About two weeks ago, I updated A Study In Magic: The Application. A year and six months had passed since I last updated the story, and I was nervous. Will the old readers remember the story? Will they ignore the update notification? Is the new chapter good and readable?
I updated at an ungodly hour in the morning. Fool that I am, I stayed up all night putting the final touches on the new chapter. That was bad enough, but I was also shaking off a cold that struck me down flat three days prior. God alone knows how I got to the office without causing an accident. Needless to say, I showed to work looking and feeling like death warmed up and microwaved in a plastic bowl.
Of course, a workday that starts on such a note cannot help but go lower. With impeccable timing, one of the main applications decided to fail in an overly-dramatic fashion. Considering the upper management hysteria and finger-pointing that followed, I would’ve been far better off calling in sick.
Once I took care of the emergency (took me five minutes, and no lives or customers were harmed during the downtime), I spent the rest of the day constantly checking the A Study In Magic: The Application’s latest view stats and reviews. I clung to the rising hit stats when the reviews weren’t coming and rejoiced when the reviews did come. I saw familiar usernames on reviews and grinned like an idiot. Then the workday ended. I longed to take a nap at home, but I had to be a Responsible Adult.
All in all, a bad day in general and a terrible workday in particular. No writing got done that day, either. Still, I celebrated that day as a success because I finished.
A Simple Metric of Success
My writing end goal simple: finish writing the story.
I remind myself this whenever I check any my posted stories’ stats and reviews. I love my readers, and their approval makes my heart sing like a love-sick idiot. But I avoid using approval as a measure of worth. To decide whether a work is worth continuing based on something as uncontrollable as other people’s opinion is a sure way to madness and depression. Every bout of depression I had, and I had many, happened when I measured worth based on human approval, be it others or mine.
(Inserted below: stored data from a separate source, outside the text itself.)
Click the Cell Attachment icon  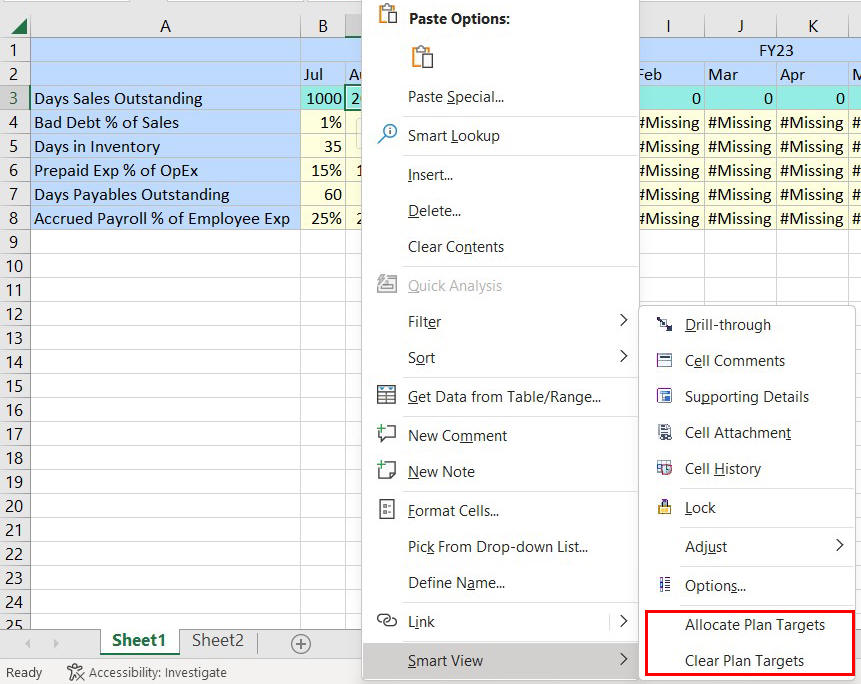[x=663, y=433]
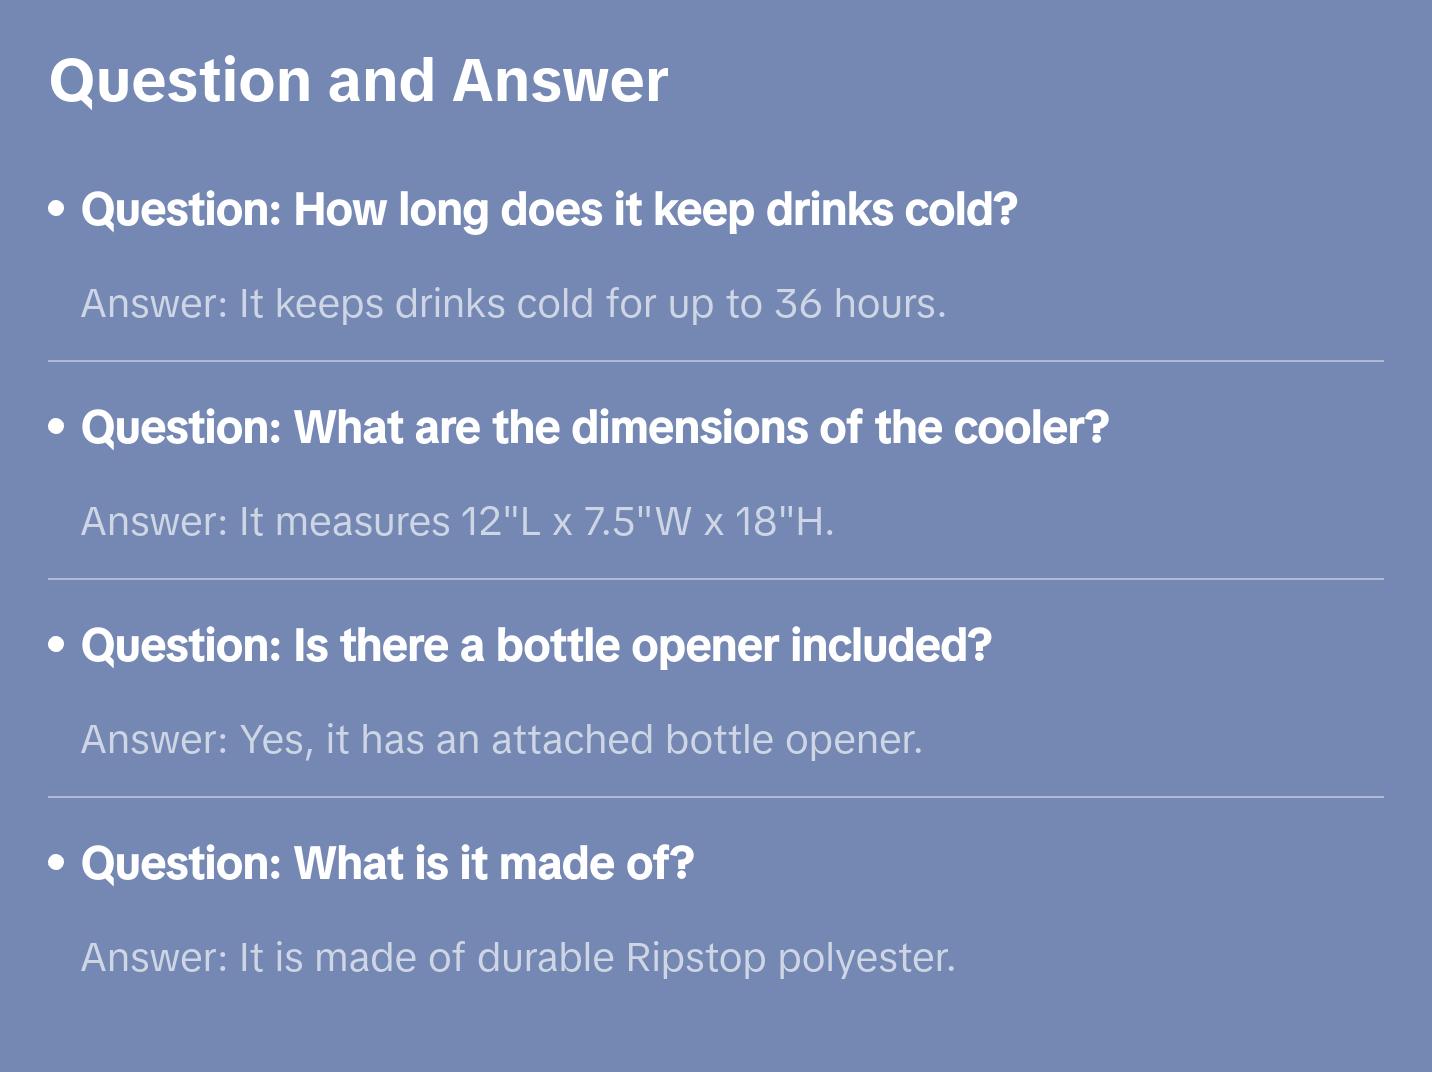Click the attached bottle opener answer
This screenshot has height=1072, width=1432.
click(501, 740)
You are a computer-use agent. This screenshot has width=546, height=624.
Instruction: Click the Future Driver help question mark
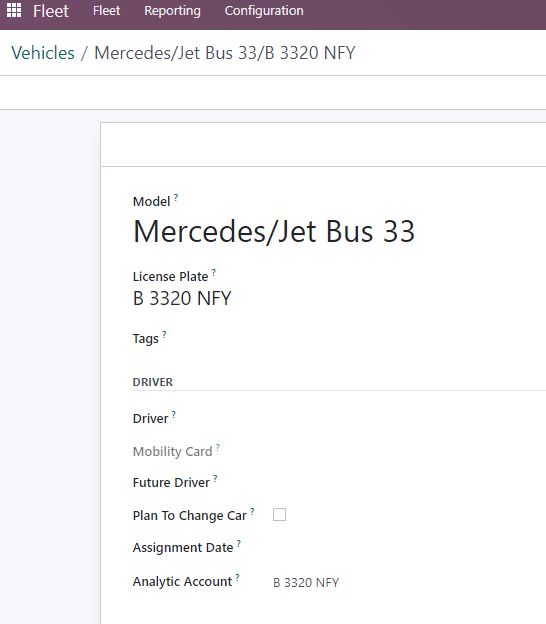215,478
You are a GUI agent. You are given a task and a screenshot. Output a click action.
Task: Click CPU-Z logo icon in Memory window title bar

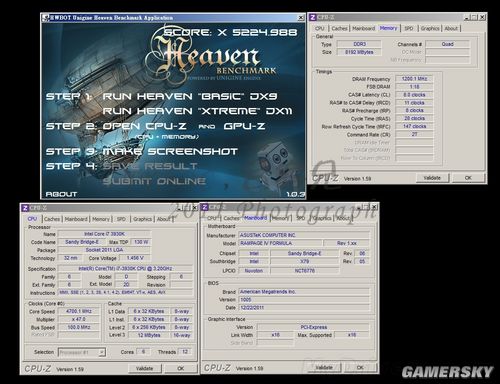(313, 17)
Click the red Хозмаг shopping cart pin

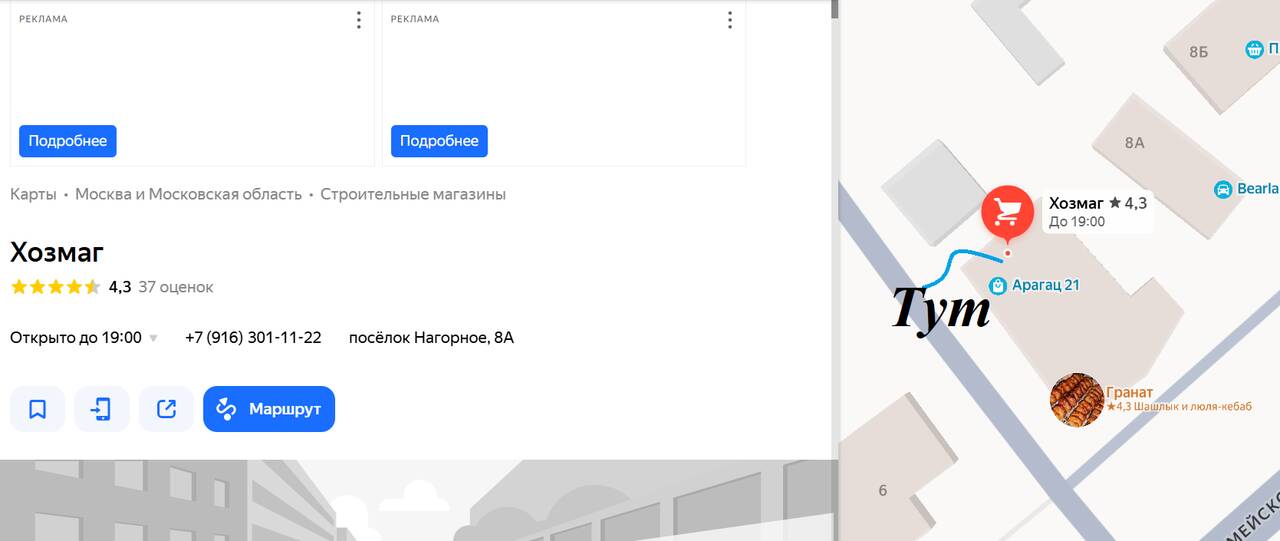pos(1007,212)
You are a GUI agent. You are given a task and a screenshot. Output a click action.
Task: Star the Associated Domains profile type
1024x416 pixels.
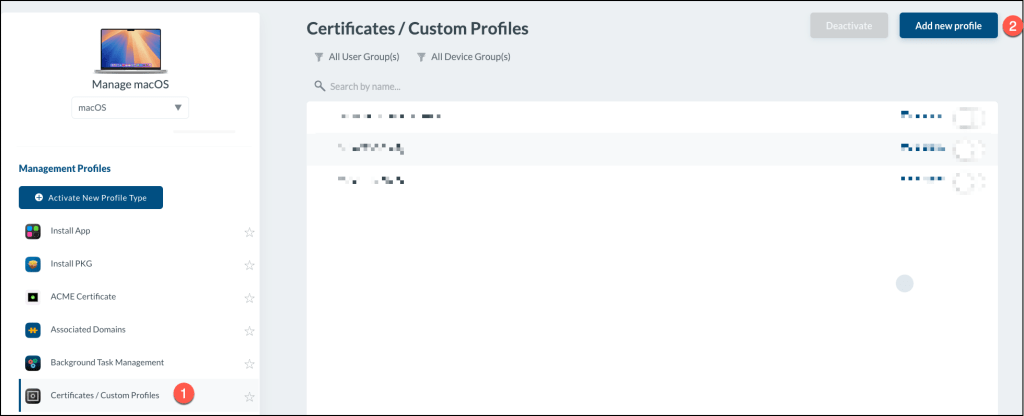[250, 331]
I again remind myself goal after a long and satisfying day of story planning and outlining. Like the one I had today. The perfect story idea in my head is never quite like the story that actually gets written out. Even this blog post didn’t turn out the way I planned (alas!). I never know what turns out, but each time I start typing away, I renew the commitment: I write to finish.
Now toughen up and finish writing, BOC.